# RAF Davidstow Moor (Pic Heavy)



## hydealfred (Oct 10, 2010)

I know RAF Davidstow Moor has been posted several times on DP, however, it is one of my favourite sites so here is my take on this truly atmospheric airfield. 

I have mixed some well known buildings with some lesser known parts of the airfield. 

Brief history is that RAFDM was open from late 1942 until 1945. It is the highest airfield in the UK at 294 metres and as such suffered badly with low cloud and fog. Coupled with this it was built near the highest part of Bodmin Moor, Brown Willy, pilots had to be very careful when flying in times of poor visibility. A Douglas C-47 did in fact crash into the high ground near the airfield. 

The airfield was used by Coastal Command who flew Wellingtons, Warwicks, Beaufighters, Hudsons & Walrus to name a few.

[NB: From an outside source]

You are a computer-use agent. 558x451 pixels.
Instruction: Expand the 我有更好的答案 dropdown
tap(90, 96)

Operations included attacking U-Boats and Air Sea Rescue. 

I have stood on the runway approaches to the airfield on more occasions than I can remember. I can visualise the returning aircraft coming into land, maybe flak damaged and with wounded aboard, it all happened on this high windswept airfield. 

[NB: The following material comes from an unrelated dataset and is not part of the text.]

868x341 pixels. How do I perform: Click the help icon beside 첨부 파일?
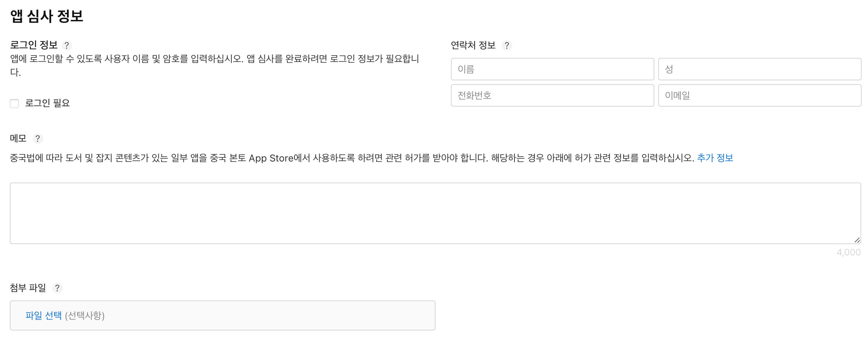58,288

There is a superb museum based near the airfield, The Davidstow Moor RAF Memorial Museum, admission is free and it is well worth visiting if you are in the area. 

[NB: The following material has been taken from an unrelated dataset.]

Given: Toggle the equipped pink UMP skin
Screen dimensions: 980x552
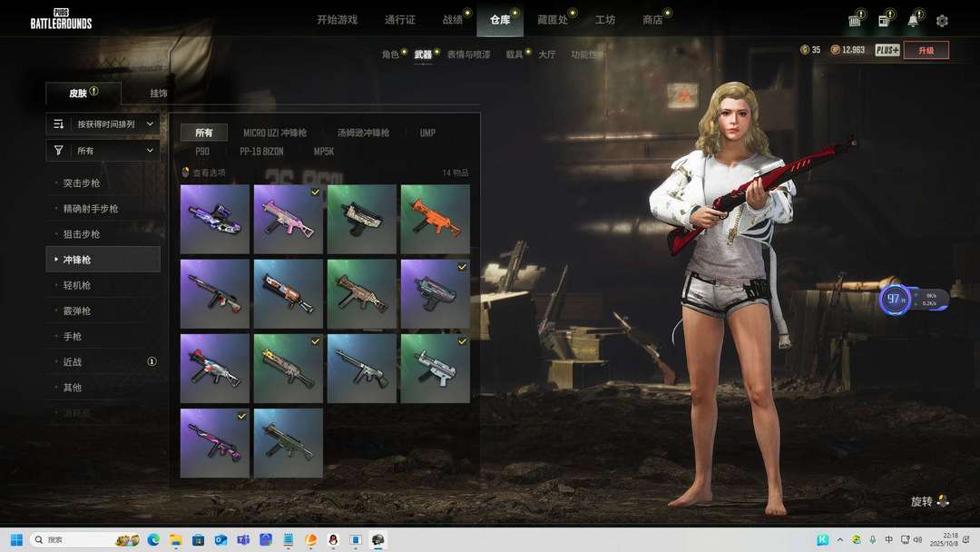Looking at the screenshot, I should (288, 219).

Thanks to Atlantikwall and AIX for help in identifying the buildings shown in the post. The shots were taken in June & October 2010. 

Sub-station







Fabric Store 






Turret Repair Shop 






Bombing Teacher Building 






Internal View 






Turret Instruction Building 






Electrical remains wthin the Turret Instruction Building 






Drying Room 






Pyrotechnic Store 






Air Raid Blast Shelter 






Air Raid Blast Shelter with Turret Instruction & Bombing Teacher Buildings behind 






Control Tower - the small white building behind is a Night Flying Equipment Store 






This area within the Control Tower was used to house flare guns 






A view from the Control Tower Watch Office of the high ground near the airfield. Not conducive with flying in poor visibility 






View from Control Tower balcony 






T2 Hangar Base 






Approach to Runway 304 






Bulk Fuel Storage Installation Aviation 






Aircraft Dispersal Pan 






Aircraft Dispersal Tie Down Point 






T2 Hangar Base 






This is possibly a base for approach lighting (Totem) although not confirmed 






Runway Lighting remains 






Machine Gun Butts 






Bomb Dump access road 






Bomb Dump road and structure 






Bomb Dump structure 






Remains of the runway drainage system which still works after a fashion following heavy overnight rain 






I can vouch not to get this orange stuff on your shoes 






Bulk Fuel Storage Installation Aviation 






This structure is in the field on the approach to Runway 304. Not sure what it is 






The Davidstow Moor RAF Memorial Museum and memorial stone 






Flying continues to this day - Jabiru UL - G-RODG 






Thanks for looking.


----------



## El Supremo (Oct 10, 2010)

Nice one fella  (always had a soft spot for Beaufighters) Like the pic of the view from the control room balcony, looks like a poster on the wall with a torn bottom edge, and made me think must dig out Led Zep 4 for a listen


----------



## Wallsey (Oct 10, 2010)

You have seized in these photograps a real feeling of "If There are Ghosts They are Here"

Thank you

Wallsey


----------



## Foxylady (Oct 10, 2010)

Fabulous site and report, Alf. There's something really atmospheric about these high, windswept airfields...especially when you imagine how busy and full of movement they must have been during WW2.
Nice to see the moor ponies too. Cheers.


----------



## nij4829 (Oct 11, 2010)

great pics and a great write up and explanations


----------



## sYnc_below (Oct 13, 2010)

Brilliant report - Thanks


----------



## chaoticreason (Oct 14, 2010)

Excellent work.
You know what all the things are that I didn't when I made my inept post on Davidstowe.
Thanks for the education,things I thought had just sort of ended up there turn out to be of great relevance, a real beaut of an eye opener.
Many thanks superb stuff.


----------



## horrocks (Oct 14, 2010)

Excellent report and superbly atmospheric (and well composed!) photos. Looking forward to visiting this site one day soon.


----------



## klempner69 (Oct 14, 2010)

Excellant report as per usual Hyde,well done


----------



## hydealfred (Oct 14, 2010)

Thank you all for your kind comments - I appreciate it


----------



## jindivik (Oct 16, 2010)

Cracking pics well done


----------